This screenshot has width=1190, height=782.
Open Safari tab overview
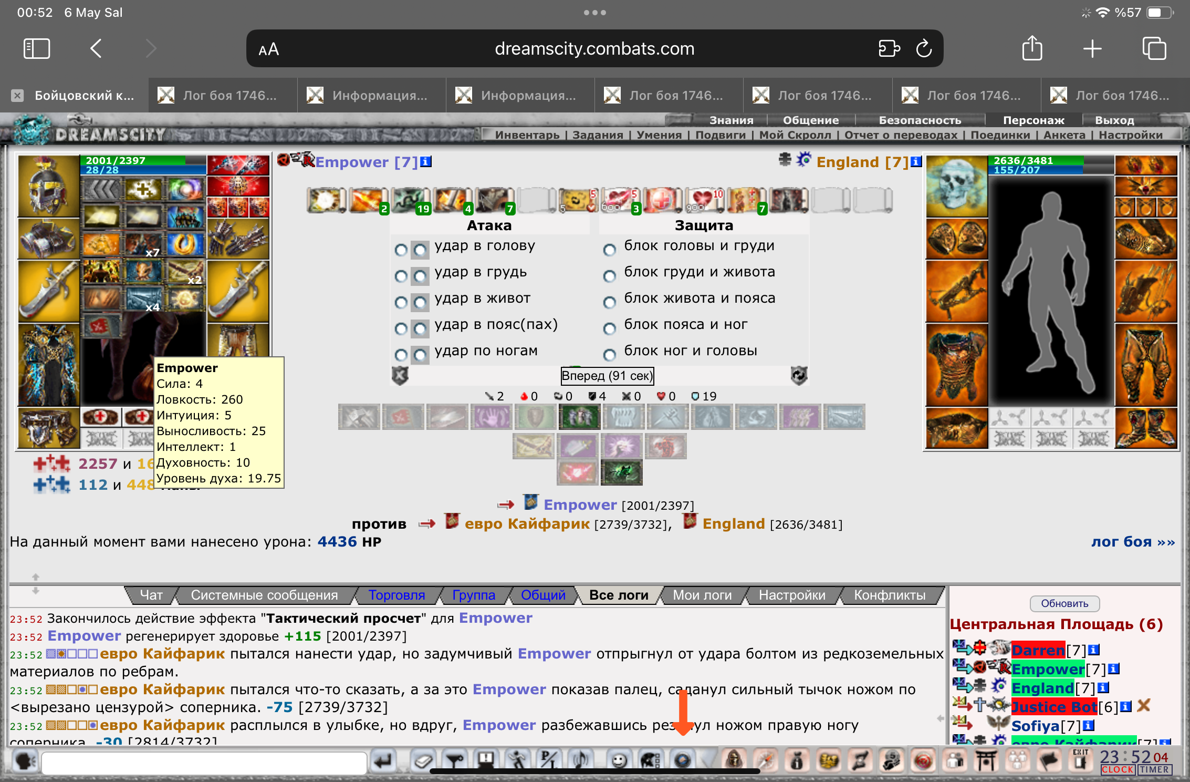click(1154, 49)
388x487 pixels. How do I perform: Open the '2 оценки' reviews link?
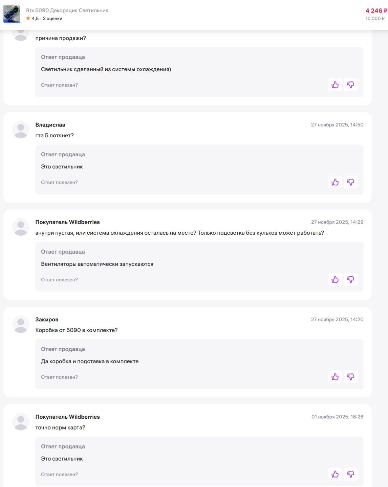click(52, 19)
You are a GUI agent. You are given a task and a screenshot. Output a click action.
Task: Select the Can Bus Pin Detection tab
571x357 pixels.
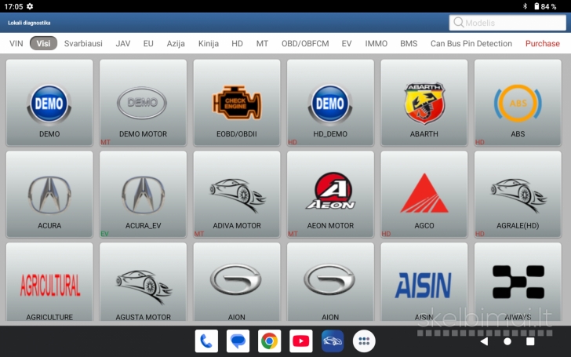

########################################

_Task:_
Output the records above line for line, word for word, without the pictures.

_Correct response:_
This screenshot has width=1190, height=782.
Open Safari tab overview
click(1154, 49)
388x487 pixels. How do I perform: Open the '2 оценки' reviews link?
click(52, 19)
You are a GUI agent. You are given a task and a screenshot. Output a click action.
Task: Select the Can Bus Pin Detection tab
571x357 pixels.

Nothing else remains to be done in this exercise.